Gearwheels shouldn't have any secret for a modeller.

The standardized way to gear design is by using the modulo principle of gearwheels. You probably know that circles have a relation with a number called Pi. This not different for gearwheels. But for gearwheels someone (who probably did not like Pi either) thought up an elegant method for working with Pi. The Modulo M of a gear is the ratio of the pitch(distance between two teeth) to Pi. So for a M = 1 wheel the pitch is Pi = 3.14 and for M = 0.5 the pitch is 1.57. Now you normally never calculate the pitch of gearwheel so this is no problem, you may forget this. For work in our scale M has nice round values of 0.2, 0.3 or 0.4 with of course an exception for Englishmen. In using gearwheels there are two important dimensions both are diameters. That is the overall diameter, which you need to see if a gearwheel fits in a certain space and the effective working diameter which you need to calculate axle distances between gearwheels. The working diameter is the diameter at half height of the teeth. As the height of the teeth is a constant these two are linked. In fact gearwheels can be regarded as developed from cylinders rolling off against each other with teeth introduced to prevent any slip between the two. The diameter ratio is also the gear ratio. So let:


N = Number of teeth
Do = Overall diameter
Dw = Working diameter
M = Modulo


then
Dw = N * M
and
Do = (N+2) * M

See how elegant this is with nice numbers for M there is no need for a calculator!

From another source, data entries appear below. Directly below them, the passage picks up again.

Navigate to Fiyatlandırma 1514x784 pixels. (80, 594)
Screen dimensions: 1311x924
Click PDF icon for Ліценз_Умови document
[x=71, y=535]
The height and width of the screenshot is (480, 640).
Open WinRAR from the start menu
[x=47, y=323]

The distance Ad between two gearwheels 1 and 2 is:

Ad = ( Dw1 + Dw2 )/2 =( N1 + N2 ) * M / 2

We sometimes have use for the axle distance between worm and wormwheel:

Aww = Doworm /2 + (N-2)/2 * M

That's all there is to gearwheels for using them in practice. Note however that the above formulas for the axle distances give the ideal distance. If your gearwheels don't have a central axle hole or are a bit oval, you will end up with a bind. So when designing a new gear train put in a few hundredths of a mm extra for non ideal dimensions.

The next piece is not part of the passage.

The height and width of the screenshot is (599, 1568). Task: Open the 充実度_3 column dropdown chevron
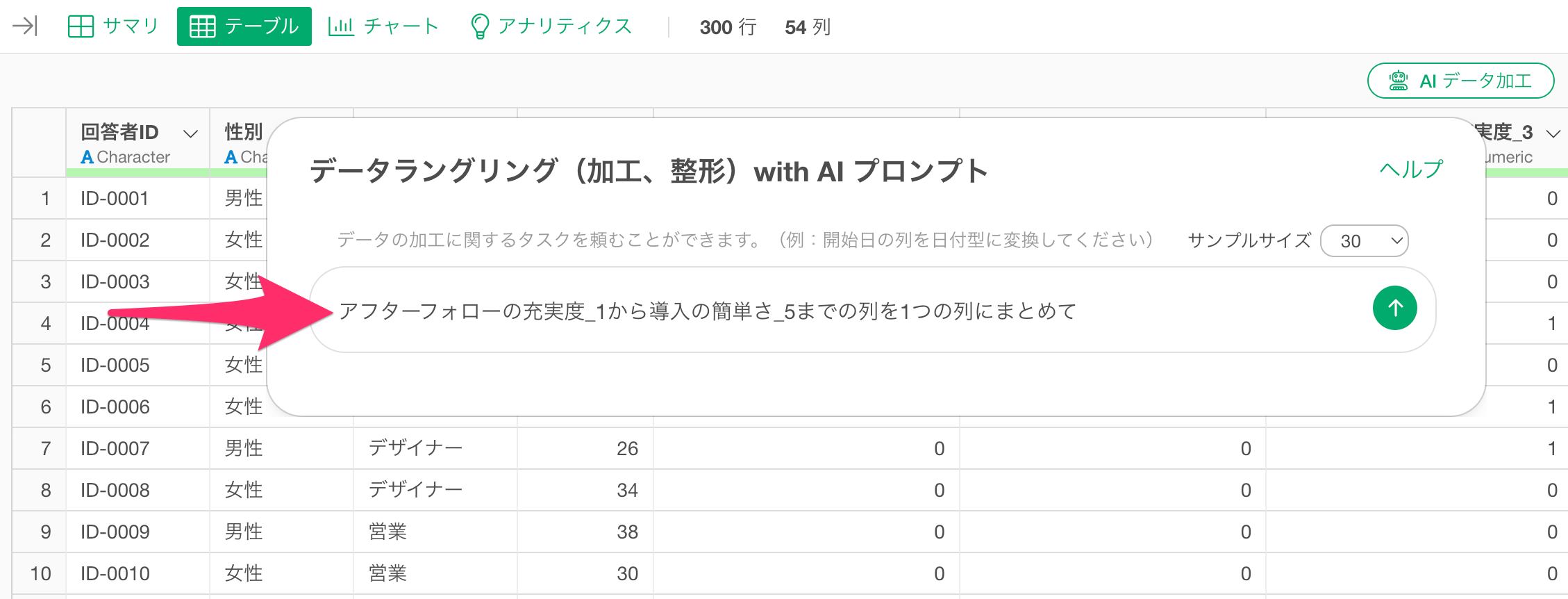click(x=1553, y=133)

Now there is only one thing left and that is the English DP value. As it is of English origin you will not be surprised that there is a connection with another awkward number (obsolete, no SI standard unit) namely 1 DP = 1" = 25.4 mm. This means that 100 DP gear is in practice M=0.25 (25.4/100) and 64 DP gear will match with M=0.40 (25.4/64=.397). Turns out not too bad, isn't it?